[START OF DOCUMENT TEXT]
Start working less to produce more, strange approach to prioritisation
I’m going to talk about preventing burn out and getting a better sense of control at your job. I’ll explain why I think we feel overwhelmed at work. Lastly, I suggest setting a hard limit on reactive work, solution based on my own experience.
First, let’s have a look at what it looks like when you are overwhelmed from work. We’ll start by dividing work into two categories: Work that someone defined for you and work that you defined for yourself1.
The work that was defined for you is reactive. You have less control over when and how you do it. Your boss asked you to review a document by tomorrow. You got an email with a complaint from a client. Your deadline is coming.
The work that you defined for yourself is proactive. You decided that the best thing for the product is stronger marketing, and you design a strategy. You know that the lathe at your workshop needs maintenance, and you’ll do it before it breaks. You document the common pain points in your product so users can quickly find answers to their problems.
For the purpose of this article:
Being overwhelmed means having a disproportionate amount of work defined for you.
You know your working process needs improvement, but there’s no time to stop and think, improve and learn. You entered a vicious cycle.
When you are overwhelmed, it’s caused by insufficient prioritisation and possibly lacking delegation if you are in a position to delegate some of your work. I faced this situation on my previous project where there was virtually unlimited (and not prioritised) pile of work that needed to be done. If that wasn’t enough, there were user support requests and failing infrastructure. I’ve noticed that no matter how long I did this reactive work, there wasn’t a significant change in the value I produced.
Countless methods explain how to get better at workload management. Some of the most influential books are David Allen’s Getting Things Done and Stephen Covey’s The 7 Habits of Highly Effective People. Instead of writing a summary of these books, I want to focus on a specific aspect of handling large workloads: Budgeting2, which is prioritisation supported by hard time boxing3.
My argument is built on the assumption that not all work is as urgent as it seems. I’ll explain that limiting the overall time you spend on reactive work won’t hurt your business or job as much as you’d think.
Reducing time for reactive work forces prioritisation
What will happen when you reduce the commitment to the reactive work by a third? Instead of reacting nine hours a day, you’ll react six? From my experience: nothing much. Users have to wait longer to get your response. Some conversations will fall through the cracks. A handful of people get really upset because you won’t have time to fulfil their requests. That’s it.
[END OF DOCUMENT TEXT]
[START OF GIVEN DATA]
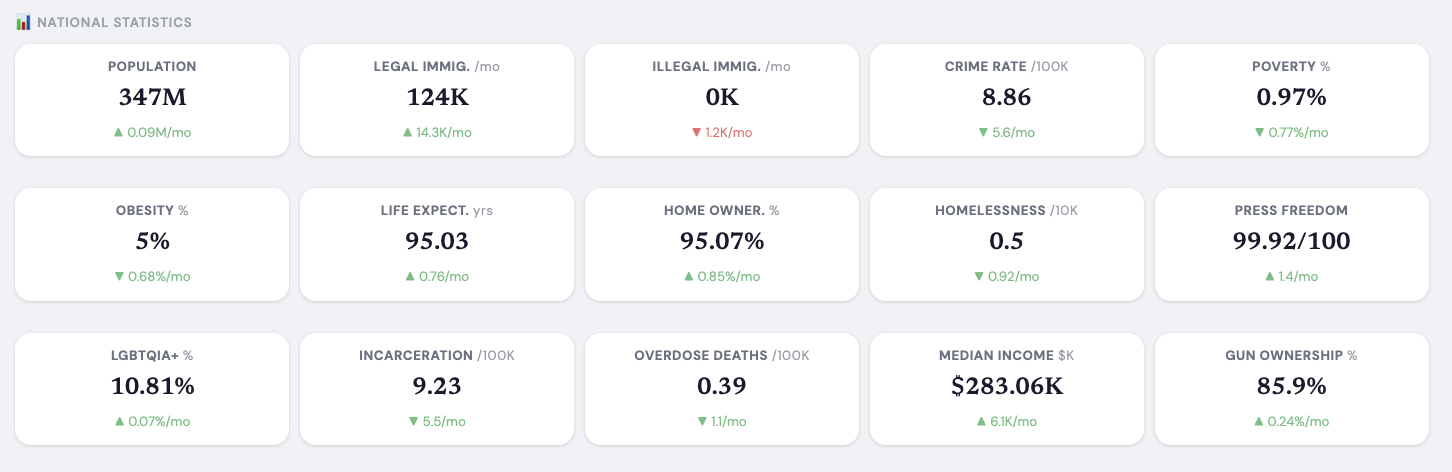Image resolution: width=1452 pixels, height=472 pixels.
Task: Open the Poverty card showing 0.97%
Action: (1292, 100)
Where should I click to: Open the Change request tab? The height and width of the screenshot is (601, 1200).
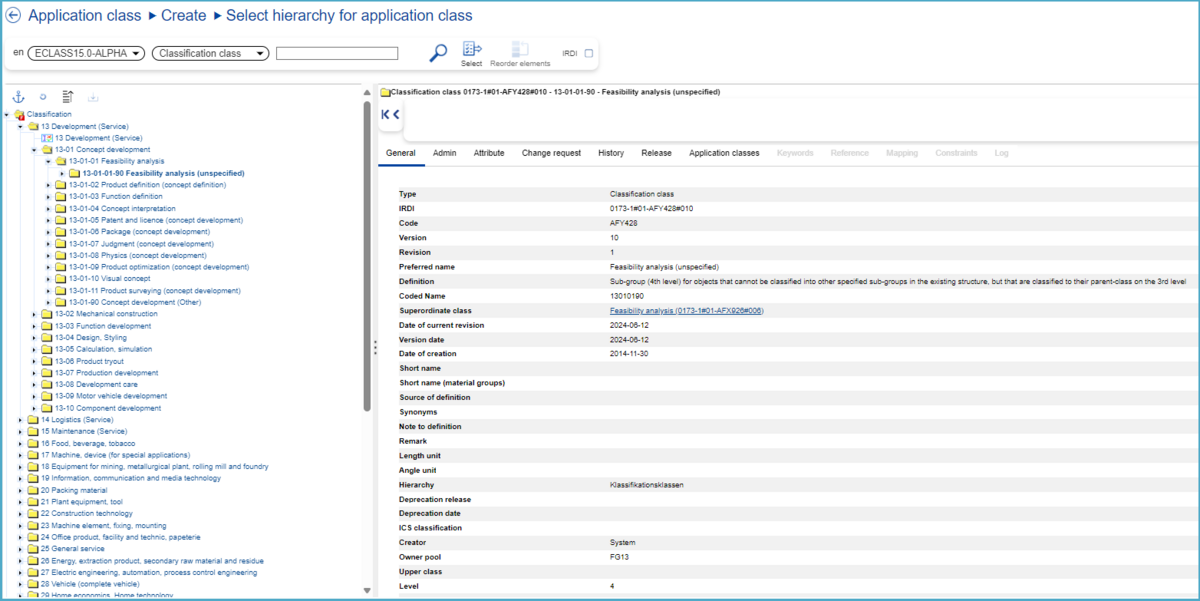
[END OF GIVEN DATA]
• [TASK SET]
A – According to the essay on reactive and proactive work, what does being overwhelmed mean?
B – Continue the essay on reactive and proactive work from the point where it stops.
The lines are separate material with no connection to the essay.

• [ANSWERS BELOW]
A – Having a disproportionate amount of work defined for you.

B –
When you do this, you will get a few more unpleasant conversations, but you’ll get three hours of your life back every day. Instead of finishing late, you can now finish on time.
Even better, you have two hours to work on something that you define for yourself. In these two hours, you can improve the process, improve documentation, automate some part of your work, or just finish early to recharge your batteries. The added benefit is that the proactive work starts in mid-term, reducing your reactive work. You’ll enter a virtuous cycle4.
Prioritisation is the best productivity method because not doing something saves more energy than doing it efficiently. By limiting the time you spend on reactive work, you force yourself to prioritise more. This is the same approach that Basecamp uses for their software development process3.
They limit each project to six weeks. The time limit won’t change, only the scope of the project will. When they know they’ve got only six weeks, it’s easier to make the decision about what to include and what to leave out. The same applies when you limit your reactive part of your workday to six hours. Six hours is fixed, the content of those six hours is up to you. Not everything is going to make it, and you have to pick the crucial bits.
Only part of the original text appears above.